Saturday, July 23, 2011

My baby is all grown up

My youngest daughter turned eighteen yesterday. She went out at midnight, to buy cigarettes and porn...and was headed to a strip club "for her lapdance" last night after work. I am so proud of her.

I really am, she is an amazing grown up woman and beautiful. I have not seen much of her since she is working and going to school, but in passing she seems happy and I am happy for her. Even this last breakup (a few days before her birthday...whattaguy)...she did not seem all that upset (and the guy was okay, but honestly, neither am I). Just remember, when the current recipient of their attention is no longer appealing, we are still their mommy and they will come running to us for advice and a shoulder.
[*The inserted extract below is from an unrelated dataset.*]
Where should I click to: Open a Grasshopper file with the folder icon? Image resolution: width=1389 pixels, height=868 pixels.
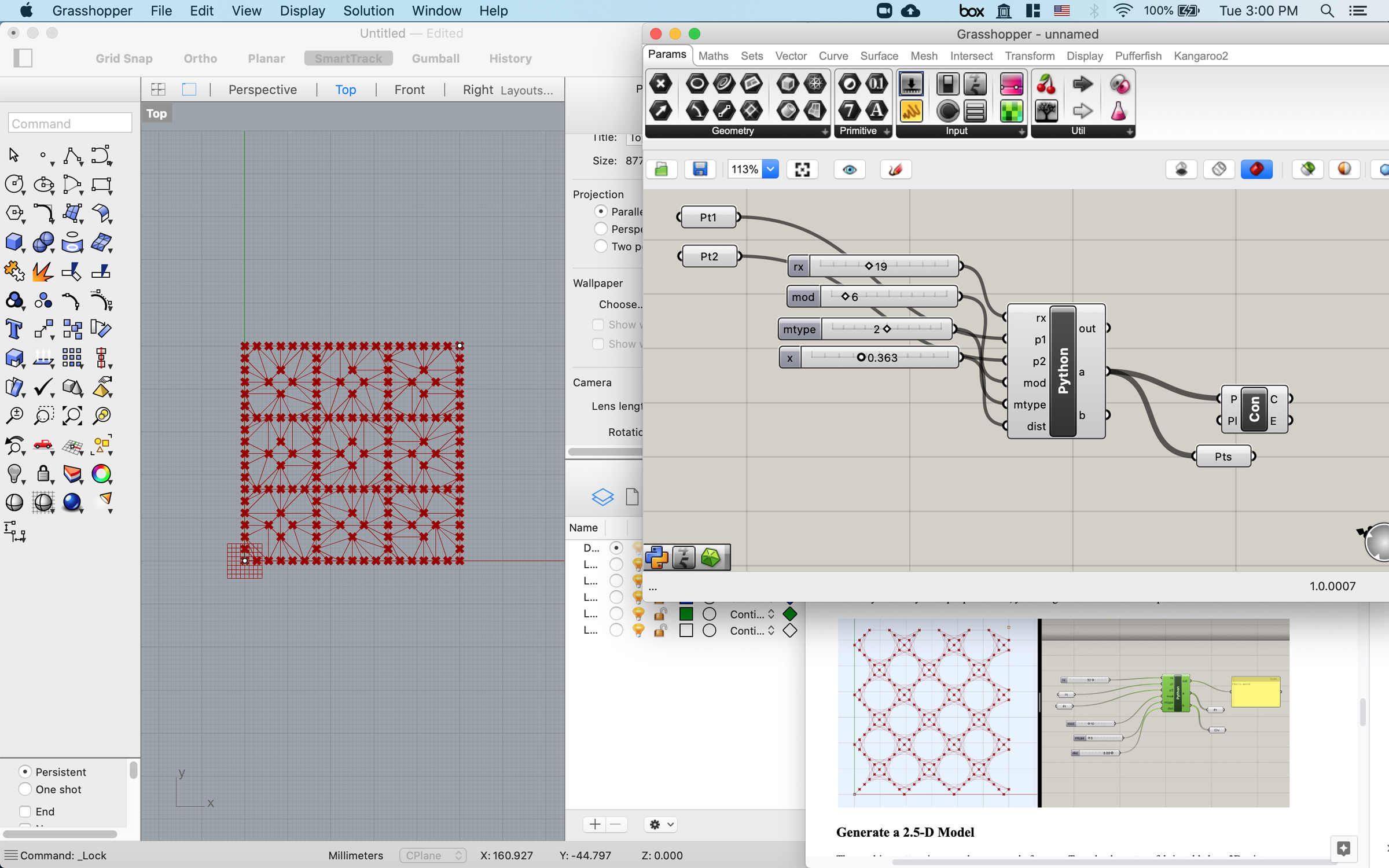coord(662,169)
I have been trying to keep my head above water here, we ran another groupon earlier this month and have been swamped with calls and beginning students (oh joy). God Bless em, but wow I am wiped! I keep telling people it's like having a tiger by the tail, don't let go or it will eat you alive!

Monday, July 18, 2011

My daughter recently acquired a young man and she is more frequently than not in his company. He is funny, empathetic, and not bad looking and in general I do not object to him. Other than the fact that he is like all 17 year old males mostly raging hormones.
Before the boy arrived on the scene L was all Harbor Playhouse, homework and naps (but mostly naps). Since it is summer and there is no homework she has become very educated on him.Recently I have noticed that I've been lonely to the extreme, even if L is being angsty she is at the very least, a companion. I never realized just how much I rely on her for company. K is K , and I have come to accept the fact that he is not and very well never will be there to break up my solitude. He is either physically unavailable or mentally absent. It's all that he is capable of and I have stopped asking him to be more than what he is. I do my own thing. He savors his alone time and can more often than not be found hiding in his office.
I have to say the job is really helping but it is rather fast paced and there is no time to really connect with anyone and I am notoriously shitty at making friends. I have put forth some effort in the acquisition of a new friend, not a lot but I have tried (kinda, a little bit). I think that I am just too damn weird for most people.

Saturday, July 02, 2011

Drafts Medley

It's been nearly a month and no one seems to have anything to say so as long as nothing is going to be said I might as well write about unimportant matters. Kelly hasn't done anything to piss me off lately, the girl is driving me less nuts. Partly due to the fact that she has her first real boyfriend and has been relatively absent. My job is going well, it's mostly a joy. Kelly mentions that he thinks I should be looking for realestate and by looking he means that I should devote my entire being to finding something else for him to buy. It seems that he would rather I do that than have a job that I enjoy. Personal satisfaction is relatively underrated.